| Exercise aim |
Find the line containing "[Close] (590, 1243)" in the entries below. Restate it and each line after it, word for word, up to and including the line containing "夜発日帰りバス (94, 525)".

(Saved entries)

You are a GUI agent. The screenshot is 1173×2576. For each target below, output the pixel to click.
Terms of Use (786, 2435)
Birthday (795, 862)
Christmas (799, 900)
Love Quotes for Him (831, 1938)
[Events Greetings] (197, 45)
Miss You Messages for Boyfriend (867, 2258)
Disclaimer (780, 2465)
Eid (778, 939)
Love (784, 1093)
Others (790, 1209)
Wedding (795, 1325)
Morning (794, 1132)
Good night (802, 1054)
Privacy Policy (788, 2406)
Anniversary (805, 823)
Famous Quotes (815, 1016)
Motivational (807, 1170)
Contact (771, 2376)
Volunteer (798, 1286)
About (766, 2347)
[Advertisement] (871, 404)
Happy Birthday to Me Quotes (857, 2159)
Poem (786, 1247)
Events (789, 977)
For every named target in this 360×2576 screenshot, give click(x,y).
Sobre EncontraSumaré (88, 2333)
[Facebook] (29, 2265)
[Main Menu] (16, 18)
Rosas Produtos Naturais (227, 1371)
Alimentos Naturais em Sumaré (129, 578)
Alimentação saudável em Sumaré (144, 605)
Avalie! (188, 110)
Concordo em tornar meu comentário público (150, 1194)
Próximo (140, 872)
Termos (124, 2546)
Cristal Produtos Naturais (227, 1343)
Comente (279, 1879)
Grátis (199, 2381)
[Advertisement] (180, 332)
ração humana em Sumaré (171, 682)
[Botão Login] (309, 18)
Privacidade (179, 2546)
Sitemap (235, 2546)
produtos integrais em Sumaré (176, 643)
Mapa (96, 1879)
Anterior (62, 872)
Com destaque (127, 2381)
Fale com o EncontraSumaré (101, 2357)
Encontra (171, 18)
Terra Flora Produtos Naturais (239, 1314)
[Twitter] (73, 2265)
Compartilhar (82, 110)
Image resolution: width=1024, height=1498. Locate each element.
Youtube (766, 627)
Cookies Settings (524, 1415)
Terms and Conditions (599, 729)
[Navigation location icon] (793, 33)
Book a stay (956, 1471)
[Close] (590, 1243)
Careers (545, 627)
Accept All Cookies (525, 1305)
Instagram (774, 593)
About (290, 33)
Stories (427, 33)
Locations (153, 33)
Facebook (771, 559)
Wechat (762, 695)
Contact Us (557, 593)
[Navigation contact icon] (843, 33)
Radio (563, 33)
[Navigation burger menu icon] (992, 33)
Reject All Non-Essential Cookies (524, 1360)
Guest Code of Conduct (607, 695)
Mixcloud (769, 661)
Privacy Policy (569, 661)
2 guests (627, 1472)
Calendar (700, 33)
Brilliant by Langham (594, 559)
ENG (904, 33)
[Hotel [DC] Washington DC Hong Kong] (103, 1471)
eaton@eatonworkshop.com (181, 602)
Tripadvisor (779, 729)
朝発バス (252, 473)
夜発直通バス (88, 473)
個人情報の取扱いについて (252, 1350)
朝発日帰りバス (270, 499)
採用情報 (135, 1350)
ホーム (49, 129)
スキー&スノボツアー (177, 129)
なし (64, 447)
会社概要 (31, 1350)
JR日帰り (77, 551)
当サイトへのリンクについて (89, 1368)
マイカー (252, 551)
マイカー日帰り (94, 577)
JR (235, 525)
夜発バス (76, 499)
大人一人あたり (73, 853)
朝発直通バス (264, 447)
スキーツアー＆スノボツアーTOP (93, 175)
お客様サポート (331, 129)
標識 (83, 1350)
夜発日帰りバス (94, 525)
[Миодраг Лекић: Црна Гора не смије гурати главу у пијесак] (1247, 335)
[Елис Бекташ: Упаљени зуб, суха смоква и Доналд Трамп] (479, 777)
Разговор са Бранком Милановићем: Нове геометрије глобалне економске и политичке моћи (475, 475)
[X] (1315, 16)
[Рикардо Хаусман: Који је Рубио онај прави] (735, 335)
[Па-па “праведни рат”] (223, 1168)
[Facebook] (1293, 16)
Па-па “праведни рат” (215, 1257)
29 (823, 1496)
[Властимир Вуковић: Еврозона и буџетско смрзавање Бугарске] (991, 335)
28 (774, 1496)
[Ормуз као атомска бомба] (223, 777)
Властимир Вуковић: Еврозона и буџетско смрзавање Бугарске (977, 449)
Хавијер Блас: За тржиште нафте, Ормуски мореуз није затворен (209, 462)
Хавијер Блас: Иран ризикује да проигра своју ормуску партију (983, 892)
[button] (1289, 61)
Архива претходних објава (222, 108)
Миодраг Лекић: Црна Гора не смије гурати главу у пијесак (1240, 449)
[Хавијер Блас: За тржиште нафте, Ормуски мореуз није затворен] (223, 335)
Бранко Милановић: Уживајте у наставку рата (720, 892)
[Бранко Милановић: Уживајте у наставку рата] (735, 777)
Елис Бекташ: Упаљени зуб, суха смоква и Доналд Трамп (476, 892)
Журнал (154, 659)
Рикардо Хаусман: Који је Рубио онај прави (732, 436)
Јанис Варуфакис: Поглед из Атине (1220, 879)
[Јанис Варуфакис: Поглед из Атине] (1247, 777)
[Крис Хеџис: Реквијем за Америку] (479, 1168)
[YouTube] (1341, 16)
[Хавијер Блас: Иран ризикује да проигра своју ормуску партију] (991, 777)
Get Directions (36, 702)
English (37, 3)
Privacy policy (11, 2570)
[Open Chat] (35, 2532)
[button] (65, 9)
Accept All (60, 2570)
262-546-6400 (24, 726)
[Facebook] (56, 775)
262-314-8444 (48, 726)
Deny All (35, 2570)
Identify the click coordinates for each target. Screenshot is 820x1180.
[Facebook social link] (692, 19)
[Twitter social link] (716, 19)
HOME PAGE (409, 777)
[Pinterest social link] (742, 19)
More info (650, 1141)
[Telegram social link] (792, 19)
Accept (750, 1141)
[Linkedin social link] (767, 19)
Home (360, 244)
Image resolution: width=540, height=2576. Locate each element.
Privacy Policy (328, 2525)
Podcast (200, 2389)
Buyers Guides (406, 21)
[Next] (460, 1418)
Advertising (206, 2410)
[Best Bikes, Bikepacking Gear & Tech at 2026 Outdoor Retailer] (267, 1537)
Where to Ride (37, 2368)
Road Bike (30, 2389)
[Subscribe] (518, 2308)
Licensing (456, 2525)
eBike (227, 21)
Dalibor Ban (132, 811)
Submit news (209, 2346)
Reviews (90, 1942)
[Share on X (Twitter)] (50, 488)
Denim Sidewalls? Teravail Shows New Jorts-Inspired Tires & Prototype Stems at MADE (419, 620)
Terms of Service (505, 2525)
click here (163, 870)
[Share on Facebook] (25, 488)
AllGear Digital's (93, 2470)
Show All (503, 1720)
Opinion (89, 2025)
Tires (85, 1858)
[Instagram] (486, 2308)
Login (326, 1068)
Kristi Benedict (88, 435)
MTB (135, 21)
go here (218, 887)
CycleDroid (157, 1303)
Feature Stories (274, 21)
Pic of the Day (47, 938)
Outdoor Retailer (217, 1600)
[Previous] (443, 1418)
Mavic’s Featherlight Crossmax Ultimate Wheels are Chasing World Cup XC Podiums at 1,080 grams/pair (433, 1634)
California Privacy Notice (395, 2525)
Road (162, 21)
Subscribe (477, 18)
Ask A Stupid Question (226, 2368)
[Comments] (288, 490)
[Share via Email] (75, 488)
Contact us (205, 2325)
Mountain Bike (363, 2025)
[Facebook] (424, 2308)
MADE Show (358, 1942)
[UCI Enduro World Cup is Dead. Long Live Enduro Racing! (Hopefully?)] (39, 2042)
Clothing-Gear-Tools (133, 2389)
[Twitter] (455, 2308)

| Task response |
[Close] (590, 1243)
Careers (545, 627)
Accept All Cookies (525, 1305)
Instagram (774, 593)
About (290, 33)
Stories (427, 33)
Locations (153, 33)
Facebook (771, 559)
Wechat (762, 695)
Contact Us (557, 593)
[Navigation contact icon] (843, 33)
Radio (563, 33)
[Navigation burger menu icon] (992, 33)
Reject All Non-Essential Cookies (524, 1360)
Guest Code of Conduct (607, 695)
Mixcloud (769, 661)
Privacy Policy (569, 661)
2 guests (627, 1472)
Calendar (700, 33)
Brilliant by Langham (594, 559)
ENG (904, 33)
[Hotel [DC] Washington DC Hong Kong] (103, 1471)
eaton@eatonworkshop.com (181, 602)
Tripadvisor (779, 729)
朝発バス (252, 473)
夜発直通バス (88, 473)
個人情報の取扱いについて (252, 1350)
朝発日帰りバス (270, 499)
採用情報 (135, 1350)
ホーム (49, 129)
スキー&スノボツアー (177, 129)
なし (64, 447)
会社概要 (31, 1350)
JR日帰り (77, 551)
当サイトへのリンクについて (89, 1368)
マイカー (252, 551)
マイカー日帰り (94, 577)
JR (235, 525)
夜発バス (76, 499)
大人一人あたり (73, 853)
朝発直通バス (264, 447)
スキーツアー＆スノボツアーTOP (93, 175)
お客様サポート (331, 129)
標識 (83, 1350)
夜発日帰りバス (94, 525)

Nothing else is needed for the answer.